Только бы работал!
Кирилл оглянулся. Заметила? Он спрятал шокер в рукаве. Так. Теперь бы выпрямиться. Кажется, ничего не сломано.
Ирка встала, скособочившись, заслонив собой сына. Тот по-прежнему спал.
– Не отдам, – сказала она.
Голос оказался хриплым и утробным, как расстроенный орган.
– Спокойно, Ира. Спокойно. Это же я. – Он медленно, не делая резких движений, подошел. – Все будет хорошо, Ира. Я позвонил Толику, он приедет…
Кирилл плавно поднес к ней руку, словно собираясь обнять. Шокер скользнул в ладонь, палец лег на кнопку.

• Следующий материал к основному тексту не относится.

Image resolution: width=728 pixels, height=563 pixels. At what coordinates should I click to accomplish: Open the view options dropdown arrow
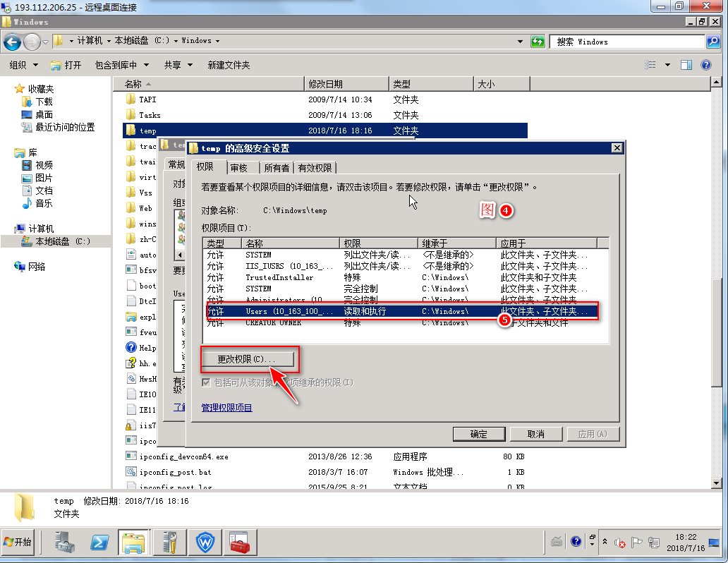[667, 65]
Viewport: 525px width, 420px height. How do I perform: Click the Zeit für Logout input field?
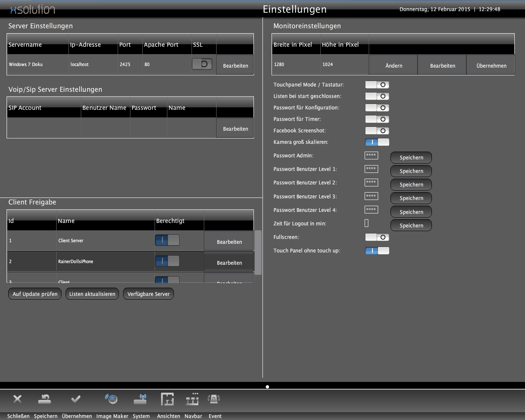367,223
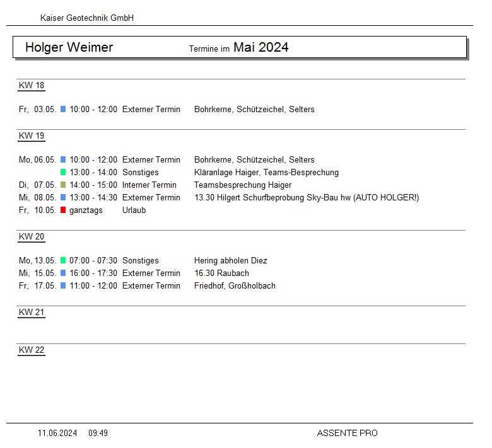
Task: Select the KW 19 week heading
Action: coord(32,136)
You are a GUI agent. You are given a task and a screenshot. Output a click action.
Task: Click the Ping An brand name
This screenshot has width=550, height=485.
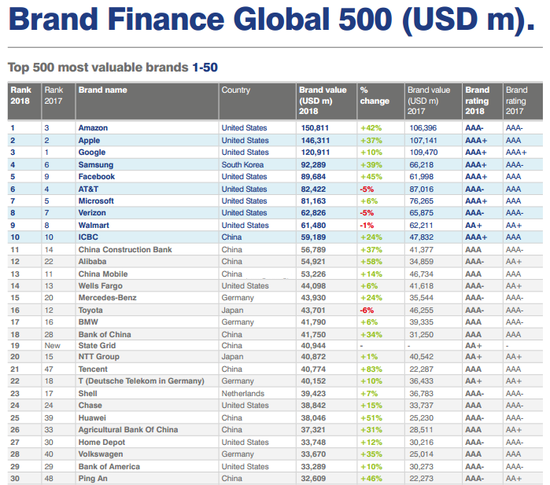point(93,479)
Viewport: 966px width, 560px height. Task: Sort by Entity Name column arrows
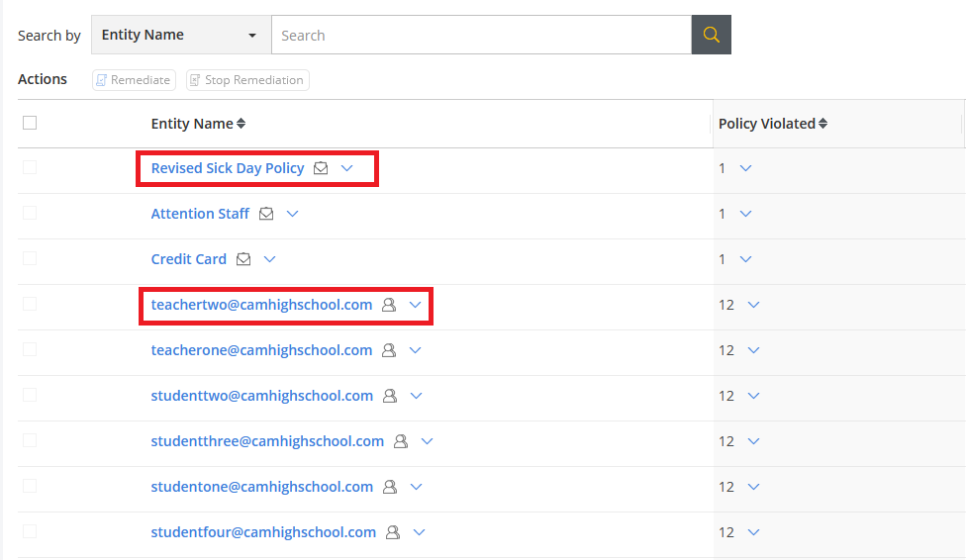242,124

Разряд! Запах озона заглушил все остальное.
Ирка вздрогнула, обмякла и кулем свалилась на пол.
Ночью проснулись собаки. Эльбрус гавкал низко и монотонно, словно задавая ритм. Казбек вступил с соло, начав тенором и взлаивая почти до фальцета.
Немедленно, будто ждали сигнала, откликнулись соседские псы, коверкая тишину улицы разноголосицей. Затявкали тузики у оврага, отозвались шавки с той стороны, зашлись лаем овчарки с дальнего конца поселка. Дождавшись апогея всеобщего гама, хрипло и веско высказался старый полкан из дома у реки.
Кирилл не слушал собак – они были лишь фоном для других звуков. Тихо хныкал Матвейка, а со двора – снова и снова – доносились глухие удары.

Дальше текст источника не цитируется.